Alternatively choose some tracks that fit the story you are trying to tell. Non-vocal pieces work particularly well, after all, they were designed to tell a story. In particular, soundtracks from films can be particularly moving, the 'Lord of Rings' theme suits its own epic story well, and there is no harm in letting little of that rub off on your own.
There are a few tracks that seem appropriate to almost any self-development journey, it ís worth having a copy of them to hand, in case you need to improvise. Labi Siffre's "Something Inside So Strong" and the recent cover of "Don't Stop Believing" from the television series Glee have both been to known to reduce hardy outdoor instructors to quiet tears in the right circumstances!
Once you have set up your slideshow, give it a brief introduction and then let it play. There is no need to narrate it, the participants were there, they know what happened and it is more important that they visit their version of the events than hear yours.
If you have anything to say to the group, it's probably best to do it before you start.
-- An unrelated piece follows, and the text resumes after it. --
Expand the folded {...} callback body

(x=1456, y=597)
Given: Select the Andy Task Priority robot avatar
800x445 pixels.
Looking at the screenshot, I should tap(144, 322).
Once the slide show ends, they will probably need time to decompress and to parse the emotions they have just felt. It is quite common to have participants in tears, hopefully of happiness and achievement, and they may need a short while to compose themselves. Gradually they will start to talk to each other and comment on what they have just seen, which is after all what review is all about!
Some ideas for music to accompany your show:
With the advent of digital images, it is easy to distribute your slide-show to the participants to take home, either for themselves or to show family, colleagues and friends. There are a number of software tools that allow you to knit the whole thing together into a neat package. It is worth remembering that there are rights issues surrounding the distribution of images and of music and it is worth making yourself aware of these and making sure you have the permission of the photographers involved. In practice, on a small scale it doesn't seem to pose much of a problem. Also consider the issue of confidentiality, is everyone involved happy with the photos going out into the world? There is no easy answer but it is something worthy of thought.